Don’t know whether it would be accurate enough but you could try something like this:

``````void sendPulses(const uint8_t nPin, const uint8_t nPeriodMillis, const uint8_t nNum)
{
bool bOn = false;
uint32_t nTrigger = millis() + nPeriodMillis;

for (uint8_t nI = 0; nI < nNum; nI++)
{
if (millis() >= nTrigger)
{
nTrigger = millis() + nPeriodMillis;
digitalWrite(nPin, bOn);
bOn = !bOn;
}
}
}
``````

Deva_Rishi:
For sure you do not, actually you won’t have enough time for the ISR to be called and exited.
So since there is no time to count, your best guess would be to start the pulses and end them after a specific time, hoping that you got the number of pulses correctly.
I could suggest a hardware solution to count the pulses or a faster processor.

10Mhz was an optimistic value I expect my circuit under test to fail around 8 or less. Conceptually I had thought I could use the Timer1 counter overflow to trigger a count on timer0 which is set for however many pulses I want ( ex 200). Then when timer0 overflows the interrupt is only 1 instruction long which is to unset timer1…

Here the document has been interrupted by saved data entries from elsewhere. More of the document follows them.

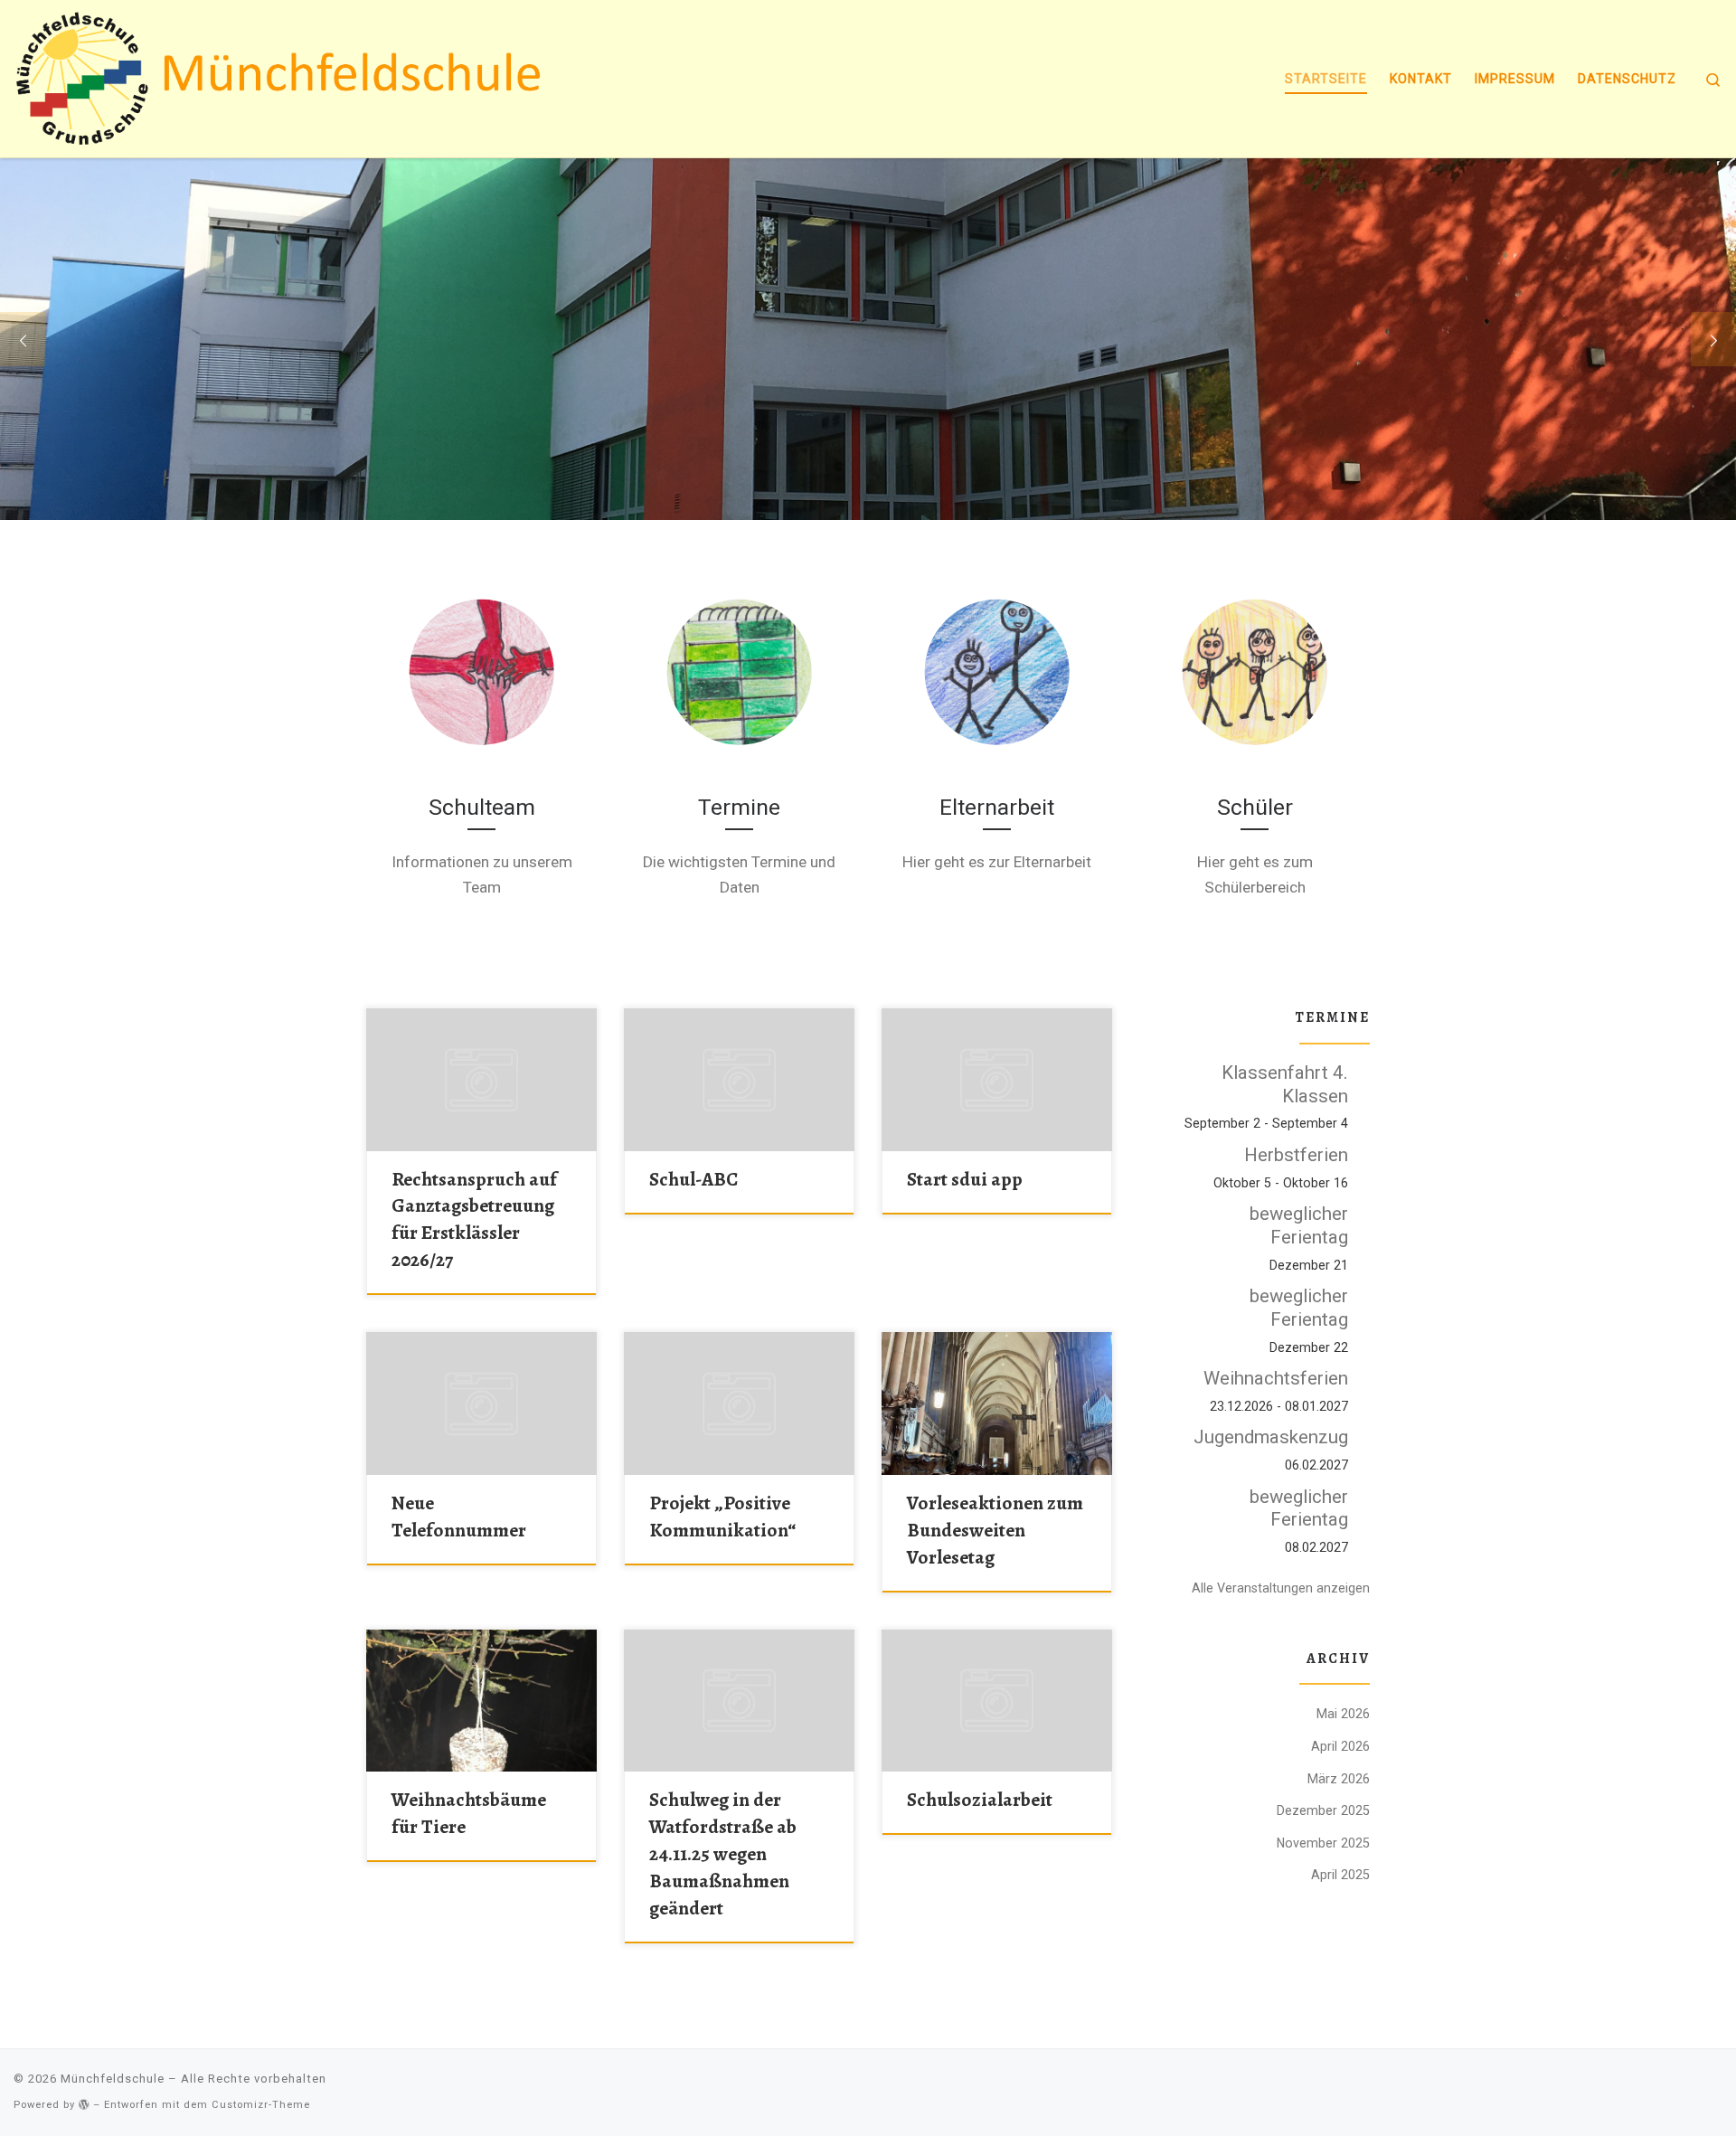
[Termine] (739, 672)
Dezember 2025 (1323, 1810)
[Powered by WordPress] (84, 2104)
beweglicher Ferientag (1299, 1225)
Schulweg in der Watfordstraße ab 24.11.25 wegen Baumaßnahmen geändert (723, 1853)
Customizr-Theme (261, 2105)
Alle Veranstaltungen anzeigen (1281, 1588)
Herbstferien (1296, 1155)
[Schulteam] (481, 672)
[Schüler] (1254, 672)
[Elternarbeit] (997, 672)
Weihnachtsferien (1275, 1378)
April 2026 (1340, 1746)
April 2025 (1340, 1874)
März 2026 (1338, 1779)
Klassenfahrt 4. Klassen (1285, 1084)
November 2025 (1323, 1843)
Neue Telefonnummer (459, 1516)
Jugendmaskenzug (1271, 1437)
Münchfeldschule (113, 2078)
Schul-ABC (693, 1179)
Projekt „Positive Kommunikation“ (722, 1516)
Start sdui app (965, 1179)
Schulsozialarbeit (979, 1799)
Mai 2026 (1343, 1713)
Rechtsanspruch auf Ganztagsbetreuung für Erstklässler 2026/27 (474, 1219)
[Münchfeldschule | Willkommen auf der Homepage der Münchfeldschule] (287, 74)
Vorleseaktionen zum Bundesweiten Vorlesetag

If i set pins 9 and 10 to run out of phase using OCR1a and OCR1b I could push the resulting clock signal through an XOR gate to give me an effective double clock I think… I have a nice selection of 74hc parts laying about to cook that up.

Is this still impossible?

lfjewett:
10Mhz was an optimistic value I expect my circuit under test to fail around 8 or less. Conceptually I had thought I could use the Timer1 counter overflow to trigger a count on timer0 which is set for however many pulses I want ( ex 200). Then when timer0 overflows the interrupt is only 1 instruction long which is to unset timer1..

Good plan, worth a go.

lfjewett:
If i set pins 9 and 10 to run out of phase using OCR1a and OCR1b I could push the resulting clock signal through an XOR gate to give me an effective double clock I think... I have a nice selection of 74hc parts laying about to cook that up.

should work, i try not to mention the obsolete 7400's for the amount of response they generate here on the forum, cause then we have to go into the discussion of the meaning of obsolete. I was even thinking of using 2x dual 4-bit bitshifters to keep track of the number of pulses. and using some more logic to block the pulses to the circuit to be tested. tbh that would mean the arduino is just firing pulses and there are probably devices out there that can do that faster but i think you are on the right track.

Conceptually I had thought I could use the Timer1 counter overflow to trigger a count on timer0 which is set for however many pulses I want ( ex 200). Then when timer0 overflows the interrupt is only 1 instruction long which is to unset timer1..

Rather than use the Timer1 OVF which may introduce some latency, (even if all it s doing is directly writing TCNT0 += 1), can you split the output pulse so that one leg is going to the external clock source pin of Timer0 which can be set to increment TCNT0 on either a rising or falling edge.